> **Document extract**:
◆ ◆ ◆ ◆ ◆ ◆ ◆
F U L L . R E V I E W S
In this age of titan revivals, Absu's return after an eight-year absence should not be especially alarming to anyone. We never had a closure when the band petered out after 'Tara', their widely-acknowledged masterwork, and main-man Proscriptor McGovern has remained active in the scene through various guest spots (The Firstborn being a very recent standout), side projects, and a handful of years spent with Melechesh. That said, Absu's eponymous resuscitation in 2009 does come a little out of the blue, both in its nature and the suddenness of its arrival via Candlelight Records. (As an aside, what a score for those British boys.)
Like other defining American acts such as Death, Annihilator, and Iced Earth, Absu's lineup has been a revolving door of session or short-lived members (with Power Ranger-villain pseudonyms). Undoubtedly, other members have long been contributing material to Absu's songwriting, and this new album features significant input from both new and erstwhile members, but McGovern has always remained the primary source of Absu's ideology and musical drive. As such, the band's comeback album continues recognizably in Absu's established vein, despite all the other members being brand new unknowns from the Texas scene. 'Absu' also features an array of guests soloists, vocalists, and even a guest lyricist from Melechesh. Ex-Mayhem guitarist Blasphemer contributes characteristically raving harmonies on a couple numbers, 'In the Name of...' features the impressive but not always fitting shredding of Michael Harris, and other soloists provide programming, background vocals, horns, etc.
◆ ◆ ◆ ◆ ◆ ◆ ◆
> **Source data**:

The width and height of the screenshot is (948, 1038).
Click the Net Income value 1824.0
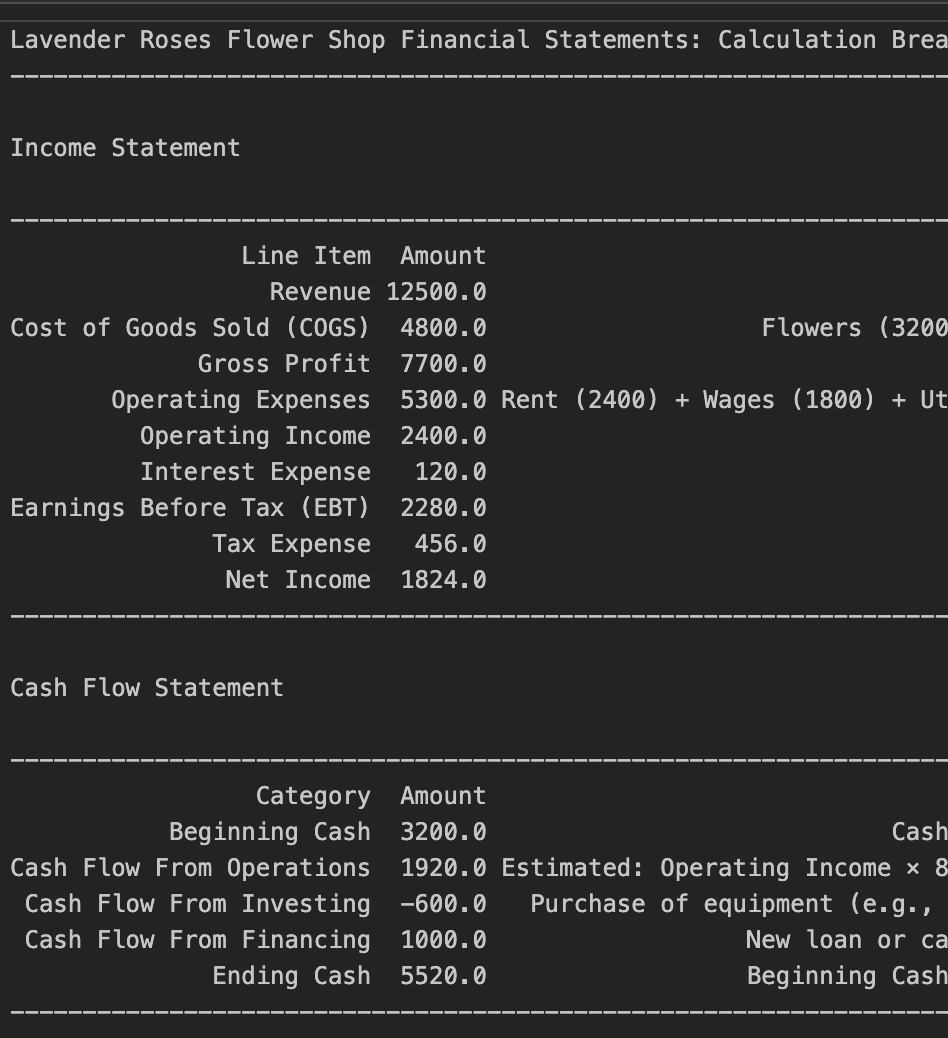point(443,580)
◆ ◆ ◆ ◆ ◆ ◆ ◆
> **Task instructions**:
• A. Translate this sentence from the Absu review into Spanish: "As such, the band's comeback album continues recognizably in Absu's established vein, despite all the other members being brand new unknowns from the Texas scene."
• B. Write out the passage of the Absu review beginning at the words "F U L L . R" and stopping after "those British boys.)".
• C. Summarize the Absu review in two sentences.

> **Solutions to the tasks**:
• A. Por ello, el álbum de regreso de la banda continúa de forma reconocible en la línea ya establecida de Absu, pese a que todos los demás miembros son desconocidos completamente nuevos de la escena de Texas.

• B.
F U L L . R E V I E W S
In this age of titan revivals, Absu's return after an eight-year absence should not be especially alarming to anyone. We never had a closure when the band petered out after 'Tara', their widely-acknowledged masterwork, and main-man Proscriptor McGovern has remained active in the scene through various guest spots (The Firstborn being a very recent standout), side projects, and a handful of years spent with Melechesh. That said, Absu's eponymous resuscitation in 2009 does come a little out of the blue, both in its nature and the suddenness of its arrival via Candlelight Records. (As an aside, what a score for those British boys.)

• C. After an eight-year absence, Absu returned in 2009 with an eponymous album on Candlelight Records, with Proscriptor McGovern still the primary source of its ideology and musical drive. Although all the other members are brand new unknowns from the Texas scene, the album continues in the band's established vein and features guests such as ex-Mayhem guitarist Blasphemer and soloist Michael Harris.